Source data:
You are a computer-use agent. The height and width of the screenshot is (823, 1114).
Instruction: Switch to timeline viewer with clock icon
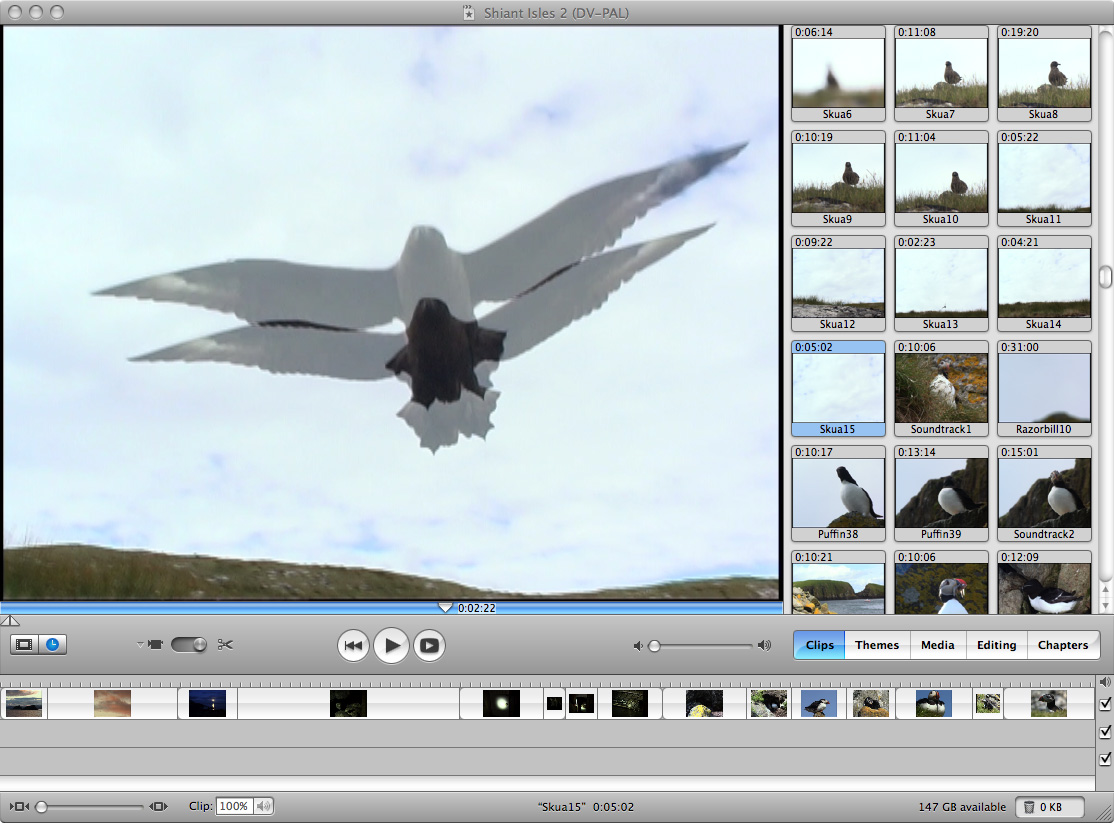click(52, 645)
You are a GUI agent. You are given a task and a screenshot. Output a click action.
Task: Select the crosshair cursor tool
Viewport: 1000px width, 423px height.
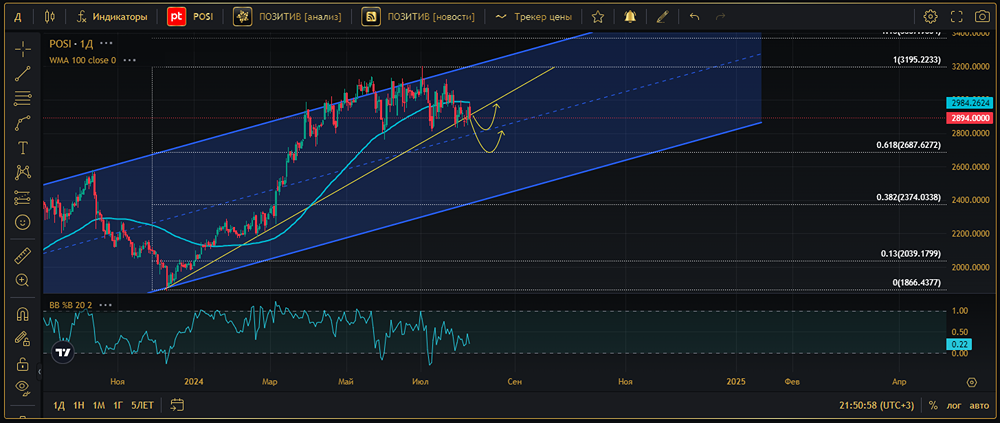click(22, 50)
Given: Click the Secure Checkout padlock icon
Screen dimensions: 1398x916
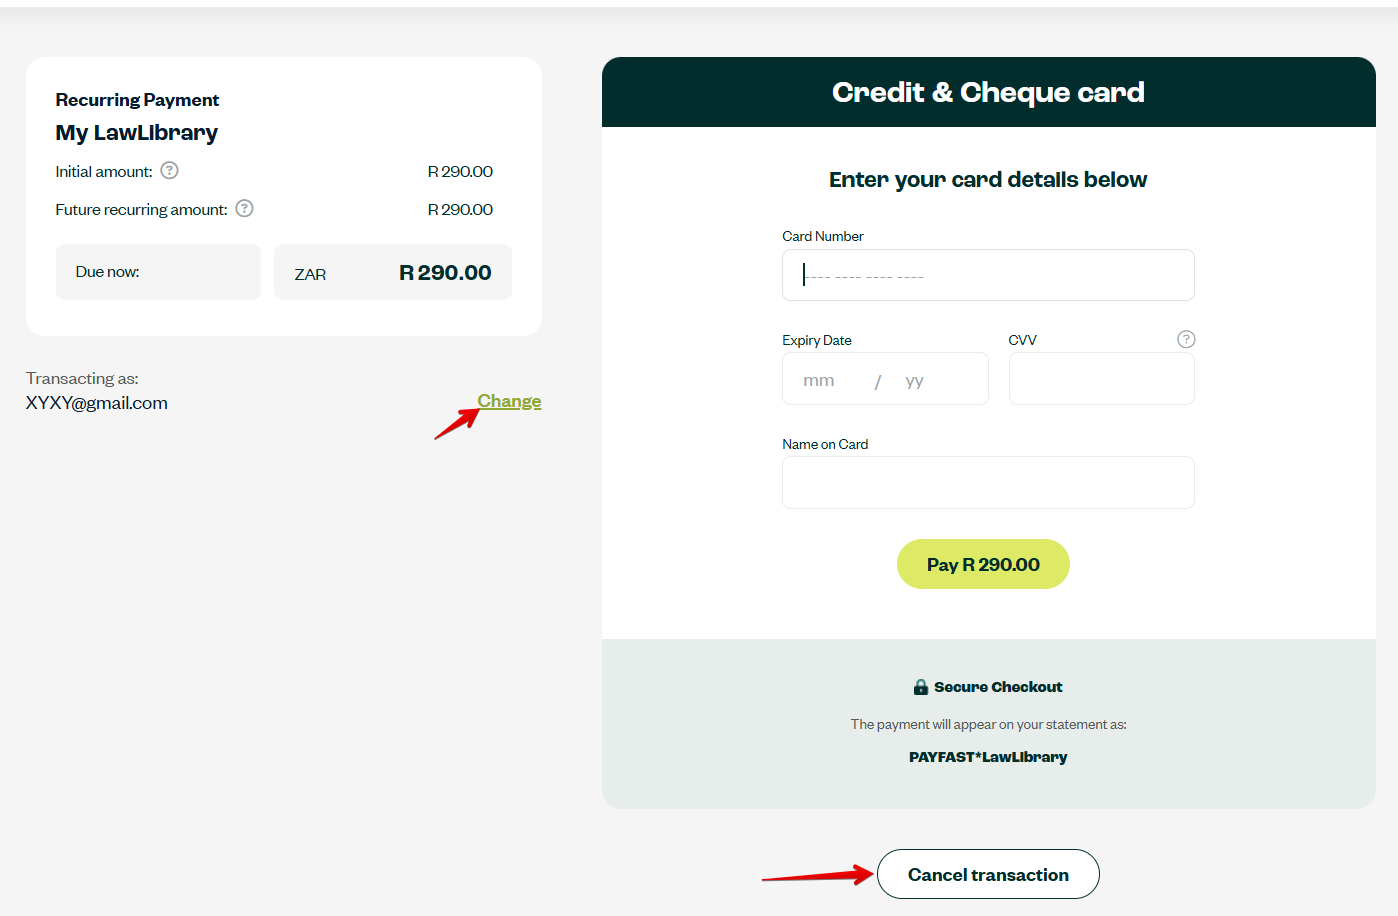Looking at the screenshot, I should click(x=920, y=687).
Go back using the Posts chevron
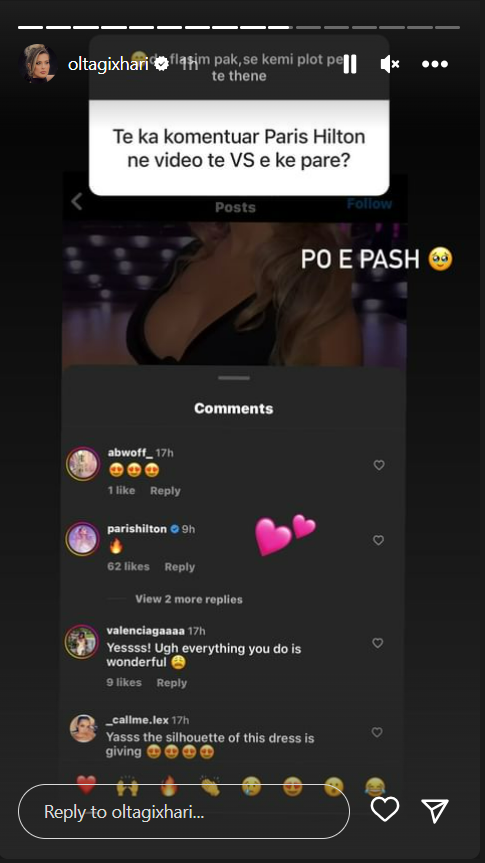The height and width of the screenshot is (863, 485). pyautogui.click(x=77, y=201)
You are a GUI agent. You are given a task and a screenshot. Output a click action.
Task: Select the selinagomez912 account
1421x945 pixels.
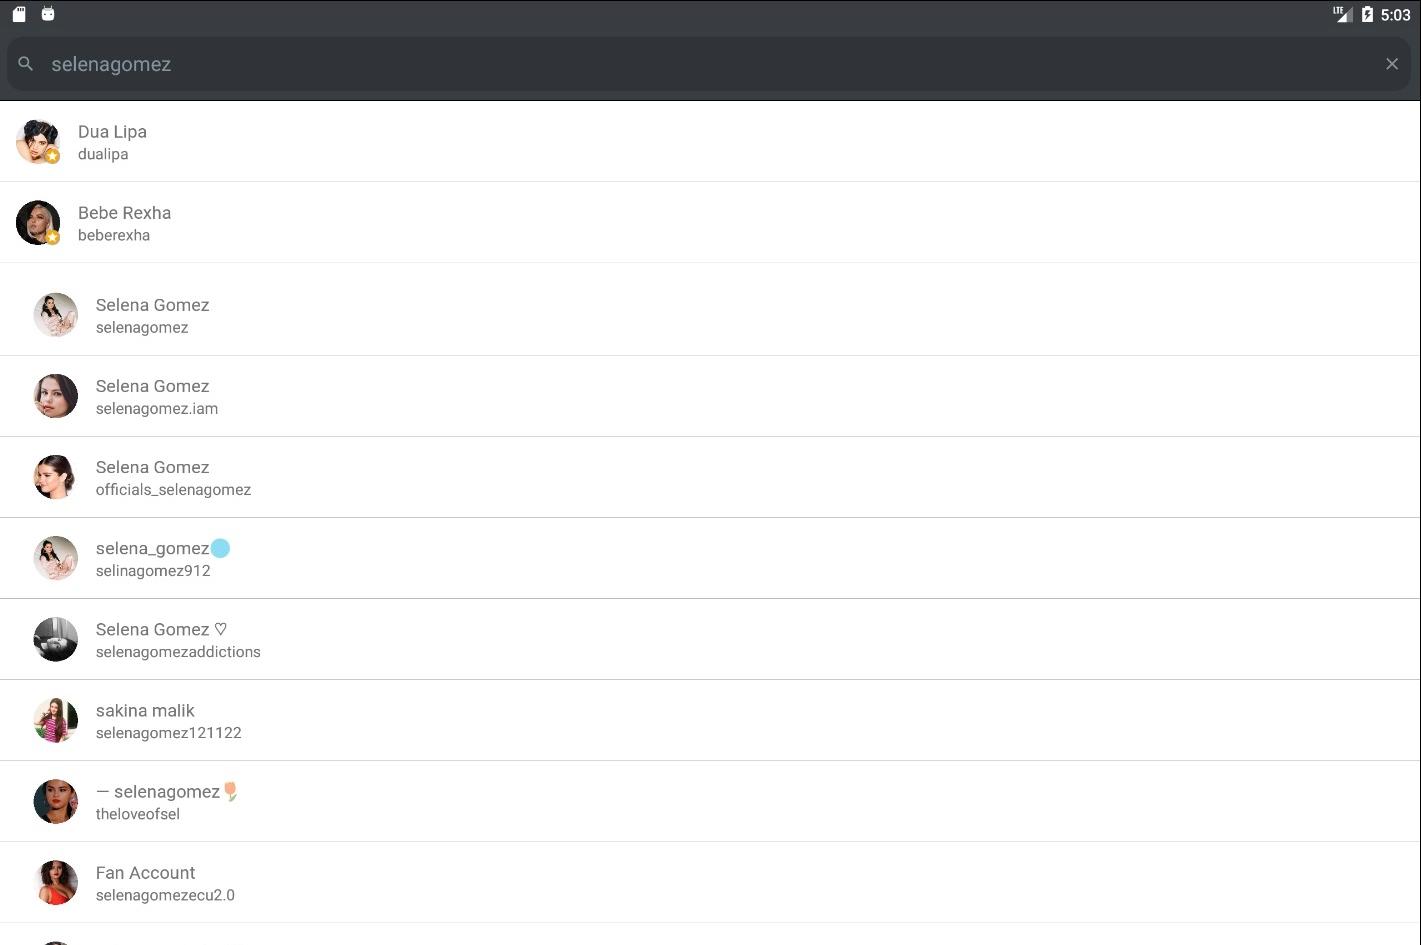(710, 558)
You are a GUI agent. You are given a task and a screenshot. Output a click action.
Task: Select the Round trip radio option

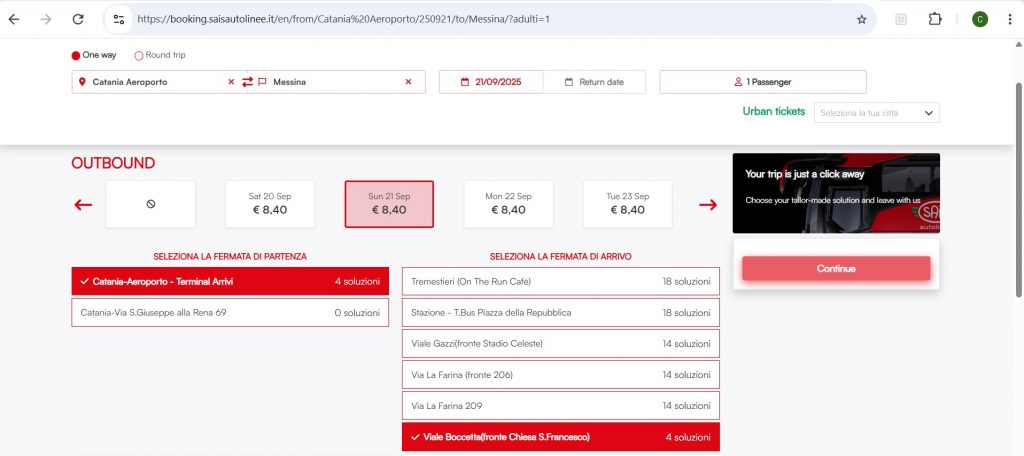(x=139, y=56)
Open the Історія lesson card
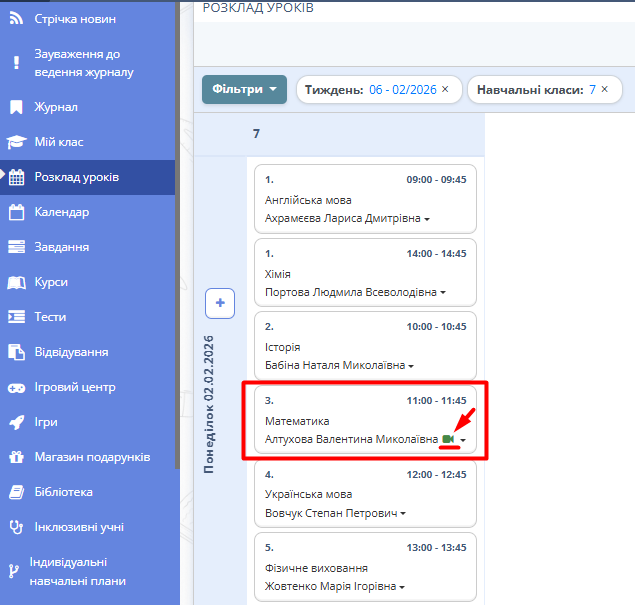 (365, 346)
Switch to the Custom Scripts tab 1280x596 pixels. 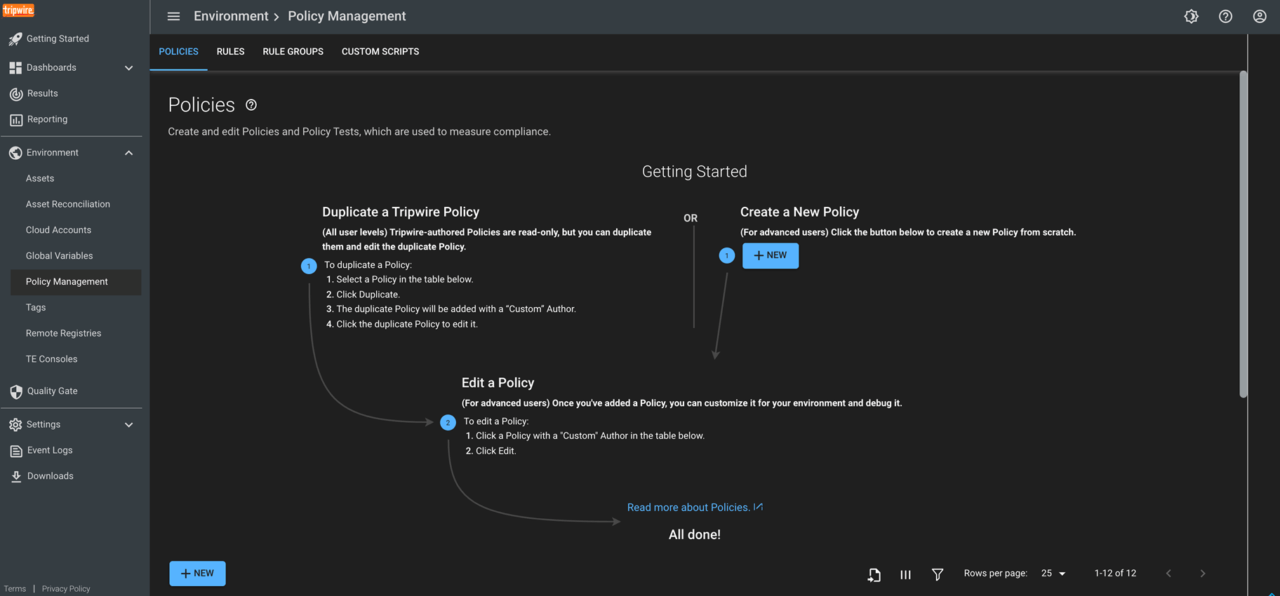point(380,52)
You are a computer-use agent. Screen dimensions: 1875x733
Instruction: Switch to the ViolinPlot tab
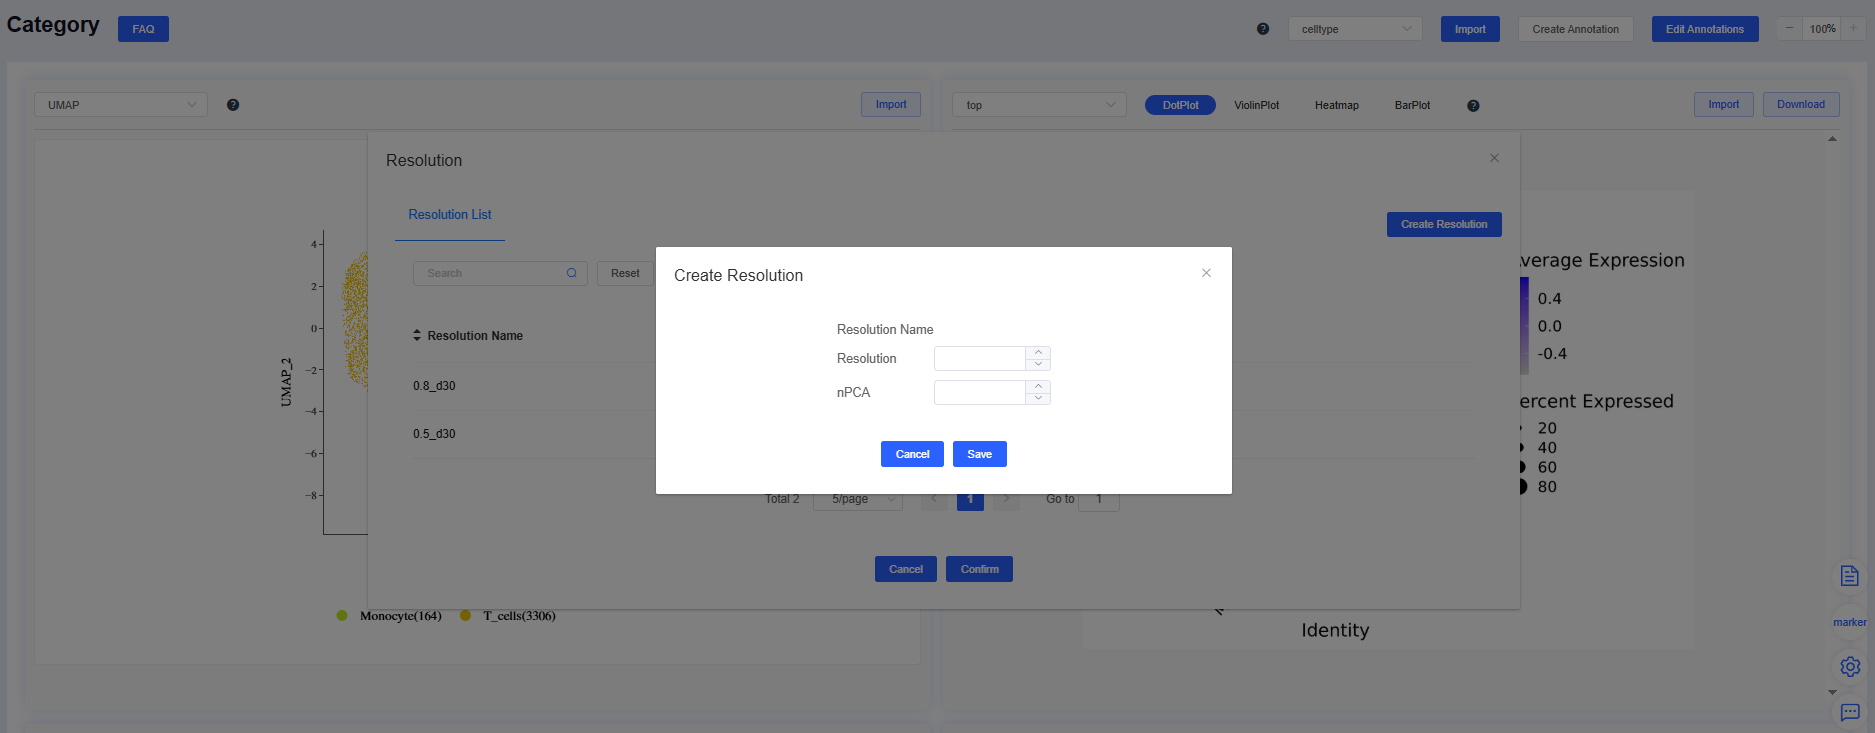(1256, 105)
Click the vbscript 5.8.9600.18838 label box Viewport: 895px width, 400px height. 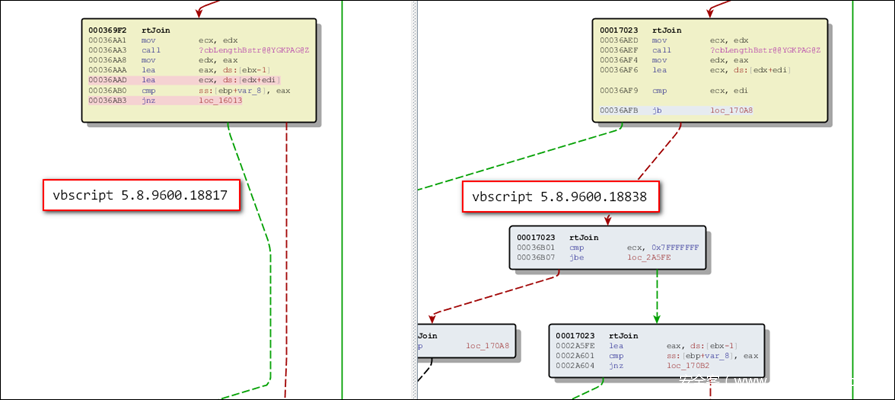[x=561, y=198]
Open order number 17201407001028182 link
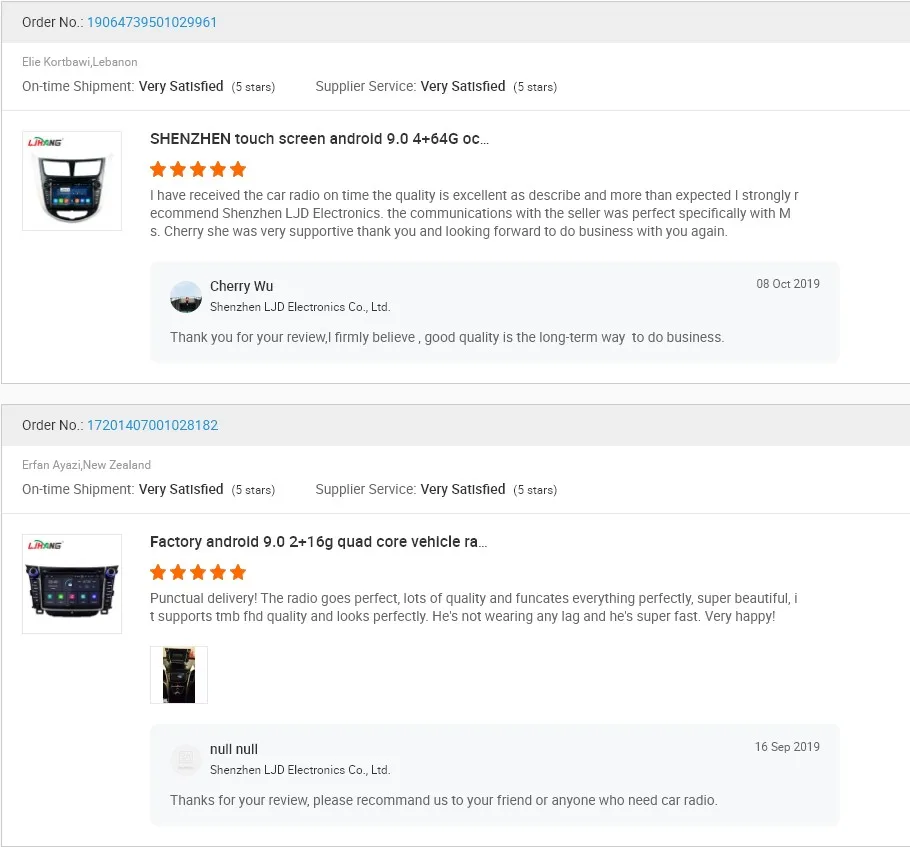Screen dimensions: 910x847 click(x=152, y=425)
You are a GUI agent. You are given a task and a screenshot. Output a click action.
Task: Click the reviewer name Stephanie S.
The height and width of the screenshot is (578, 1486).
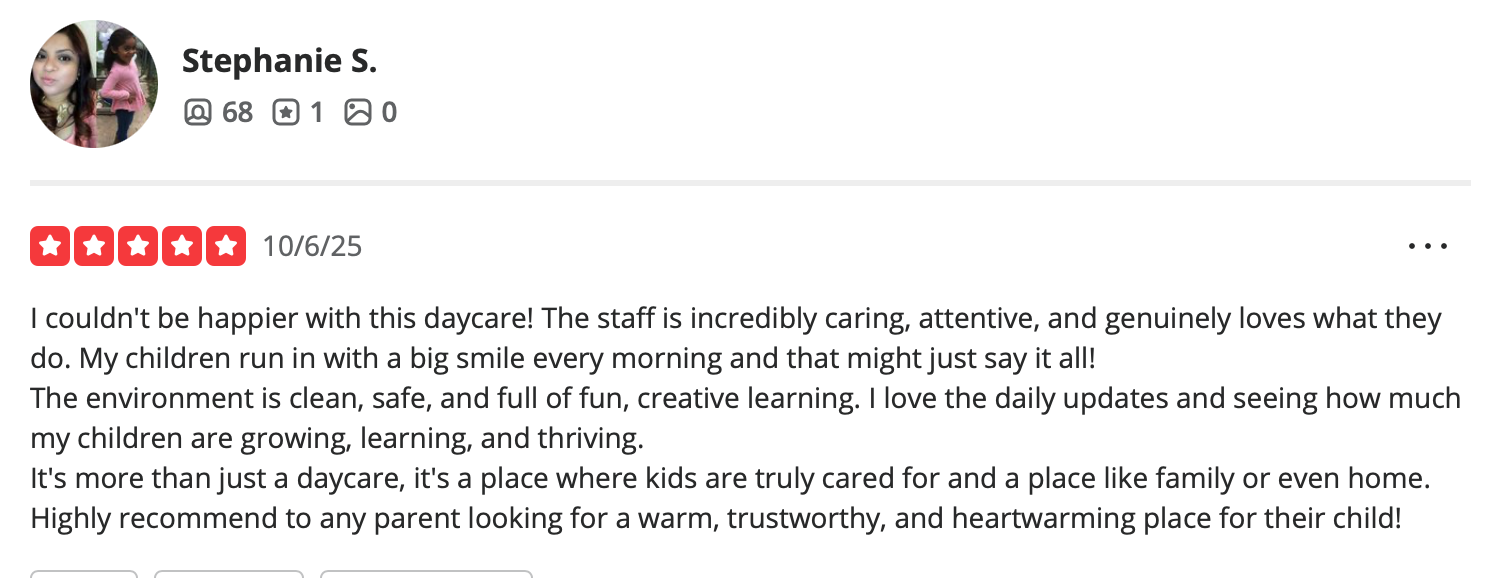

- _Work instruction_
Quote only the lines that start at the line holding "Task: Click the reviewer name Stephanie S." and end at the last line of the entries, including both of those lines, and omit every picture.

- _Written response_
Task: Click the reviewer name Stephanie S.
The height and width of the screenshot is (578, 1486).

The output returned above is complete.